Where is Login on App using Identity Server 4?

2
votes

On an ASP.NET Core project with EF Core and ASP Identity I have 3 applications:

  • Web API
    It will be accessed by the Angular 2 application.
    In the future it will also be accessed by mobile applications.

  • ASP.NET MVC as a container for an Angular 2 application.

  • ASP.NET Core Auth with Identity Server 4.

I have a few questions about using Identity Server 4:

  1. The Auth application should be Console or ASP.NET MVC?

  2. Where is the Login page?
    Centralized in Auth application so Auth would be ASP.NET MVC / Angular 2?
    Or a login in the Web Application and one in the Mobile Application?

  3. In case the login page is centralized in Auth application as MVC/Angular2:

    3.1. In the login page I might need to display a phrase from the database.
    So the Auth application can call the API in that case?

    3.2. How does the Auth application verify the username and password?
    Does it access the API to verify it or access directly the database?

1
identityserver4

1 Answers

3
votes

1) Not sure what you mean by "Auth application" but IdentityServer4 is middleware for ASPNET Core. So it will be your central authority for issuing tokens for authorization.

2) The login page would be hosted within The IdentityServer4 ASPNET Core application as a normal web page powered by MVC and Razor. There is a repository with examples here.

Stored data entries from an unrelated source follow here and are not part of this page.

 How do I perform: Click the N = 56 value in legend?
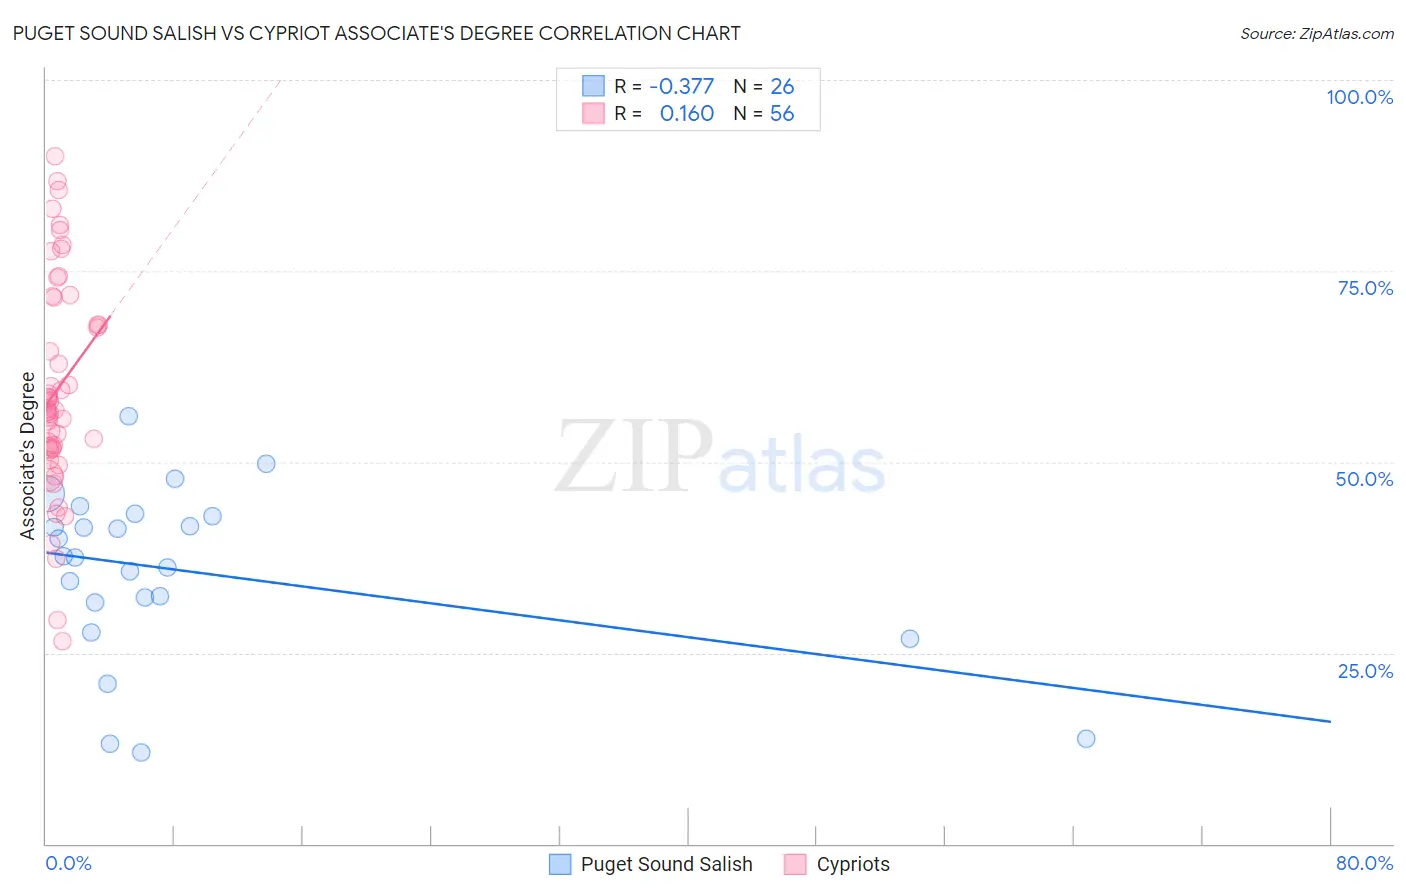click(x=764, y=113)
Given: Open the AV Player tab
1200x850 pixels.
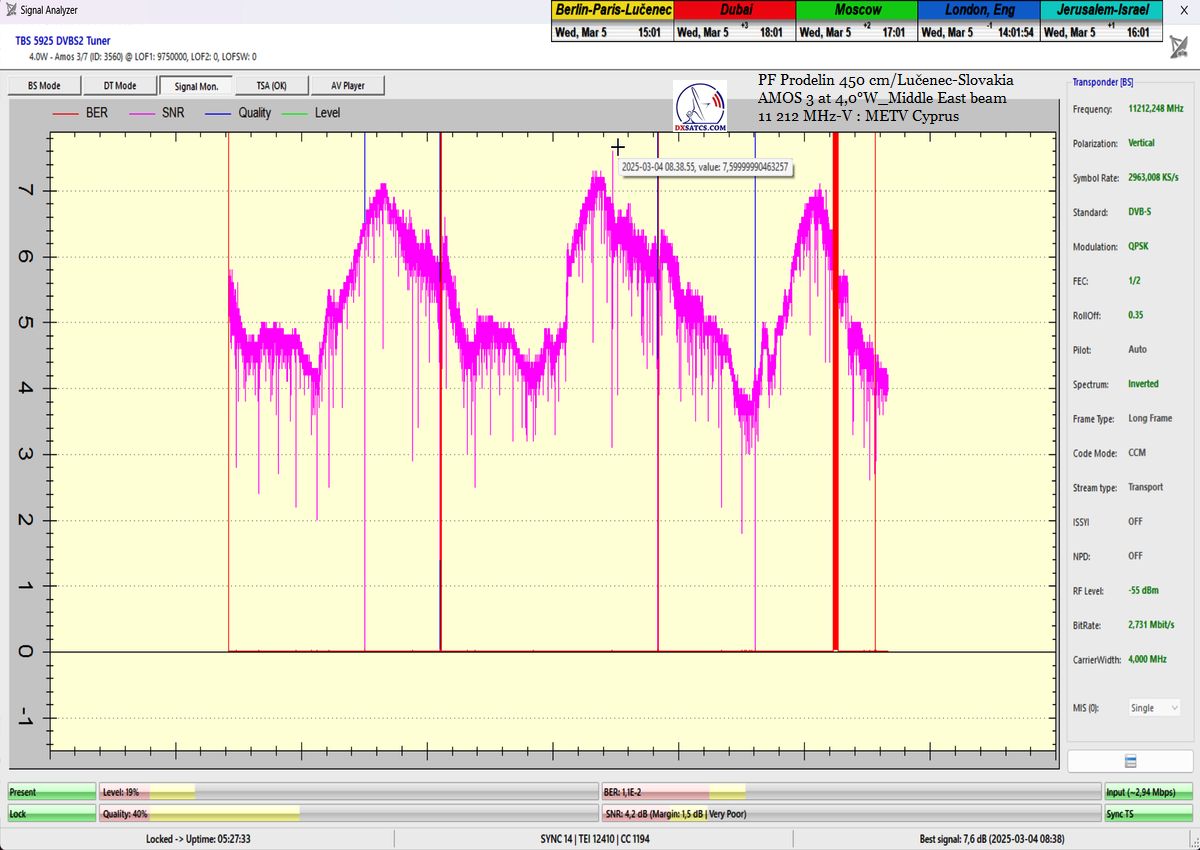Looking at the screenshot, I should coord(347,86).
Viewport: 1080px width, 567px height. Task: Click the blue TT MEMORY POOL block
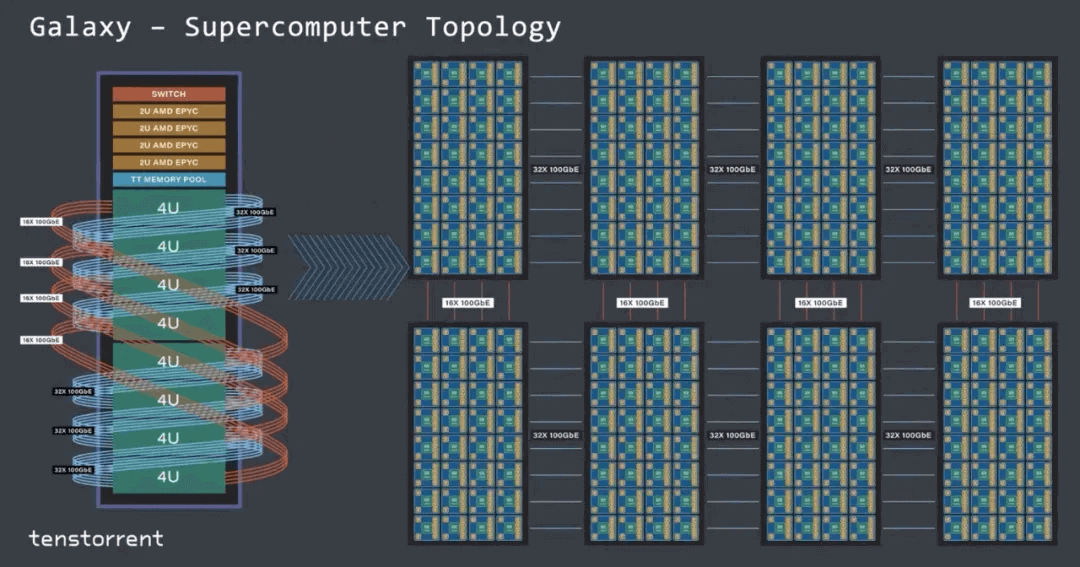pyautogui.click(x=168, y=180)
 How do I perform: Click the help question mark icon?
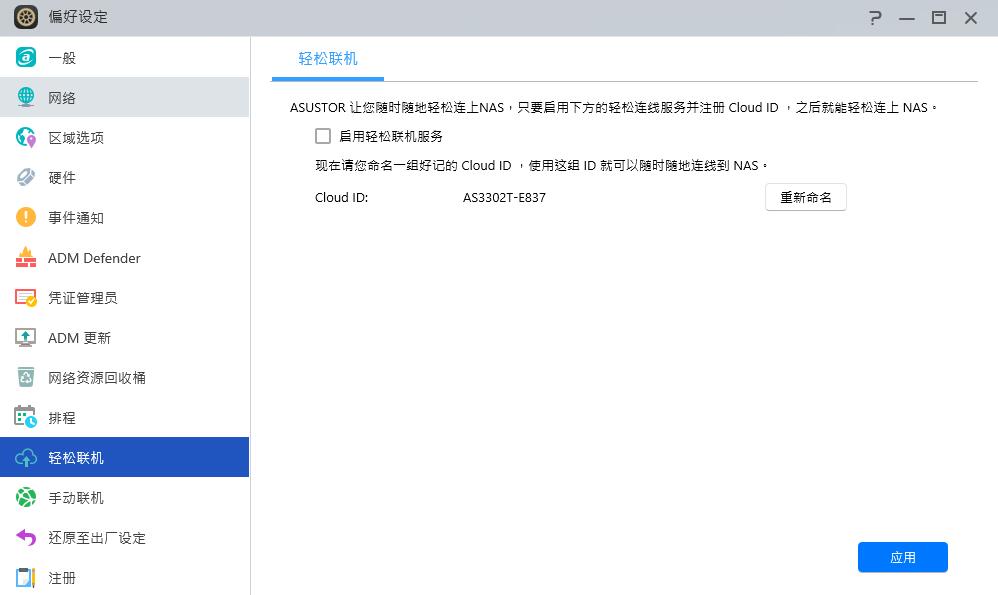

3.1) You can do a database call and hydrate the view model with this message when a user gets directed to the login page and access that view model using normal MVC/razor patterns.

3.2) This is up to you, you may inject a repository or store that verifies users and their passwords in the controller or some other service.

If you follow the sample many things will become much clearer. If anything is still confusing let me know.